Mr. Pulitzer was a great-grandson of the first Joseph Pulitzer, and the son of the late Joseph Pulitzer Jr. of St. Louis and the late Louise Vauclain Pulitzer of St. Louis, originally of Philadelphia. He was born and reared in St. Louis, attended the Rossman School and St. Louis Country Day School, and graduated from St. Mark’s School, Southborough, Mass., in 1968. He went from St. Mark’s to Harvard, from which he graduated in 1972.
He began his newspaper career in 1974 at The Bulletin, a regional daily newspaper based in Bend, Ore. After two years at The Bulletin, he returned to St. Louis to work for the Post-Dispatch. There, as his father had done, he worked his way through the news, production and administrative operations of the paper, including its Washington Bureau, learning first hand the complex work required to produce a major metropolitan daily, particularly a paper once esteemed as one of the 10 best in the U.S., and one with an international reputation as well.
He was extremely proud of his heritage and of the Post-Dispatch. At times, on the job, he evidenced discomfort as heir to the Pulitzer legacy and expressed eagerness to be a regular member of the staff rather than the son of the editor and publisher. Rather than using the name Joseph or Joe, he renamed himself Jay, and his byline read “J Pulitzer.”
His last job at the paper was vice president for administration, from which he resigned in 1995, and soon thereafter left St. Louis for Sheridan, Wyo., where he would work as a media consultant.
Very quickly, he began working also at various avocations and volunteer jobs. He joined the Big Horn, Wyo., volunteer fire department, and volunteered at the Veterans Administration Hospital in Sheridan. He produced albums of his blues and folk music. He loved travel and fly fishing and playing with his grandchildren. He was, his daughter Elkhanah said, a loyal and steadfast friend.
He had other work in Wyoming, work more closely related to the family business. When he moved to Sheridan, Mr. Pulitzer connected with a Rossman School friend, Kim Love. Love, coincidentally, is in the news business, Sheridan Media, which includes a newspaper, the County Bounty.
“When he came out here,” Love said, “he wrote a weekly column that was quite good. He had plenty of freedom — he could write about whatever he wanted to write about.” His beat, pretty much, was the world. “He wrote impressions on life or on whatever piqued his interest — national news, international news, things going on here in Sheridan. I was sorry when he decided to give it up,” Love said.

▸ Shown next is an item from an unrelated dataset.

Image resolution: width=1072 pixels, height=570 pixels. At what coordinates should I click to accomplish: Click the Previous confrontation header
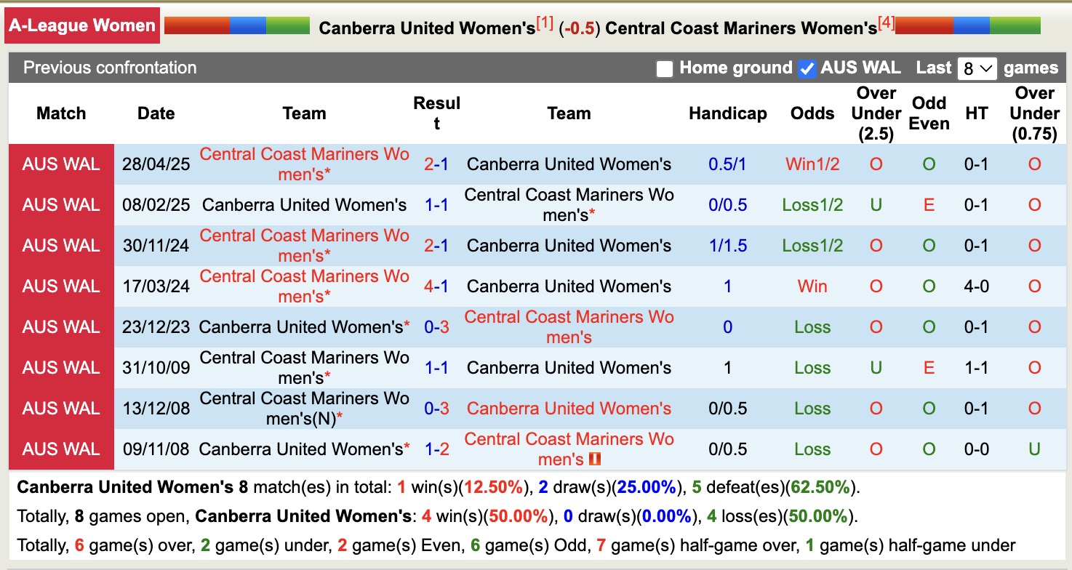(110, 68)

Mr. Pulitzer is survived by his wife, Patricia Turner Pulitzer, of Casper, Wyo.; his stepmother, Emily R. Pulitzer, St. Louis; three daughters and a son: Elkhanah Pulitzer (Chad Owens) of El Cerrito, Calif.; Bianca Pulitzer (John Woodard), of Los Angeles; Elinor Pulitzer, of New York City; and Joseph Pulitzer V, of Cincinnati; three grandsons, Walker Pulitzer and Oscar Pulitzer Owens and Powell Pulitzer Woodard; and his uncle, Michael E. Pulitzer.
Plans for a memorial service are pending.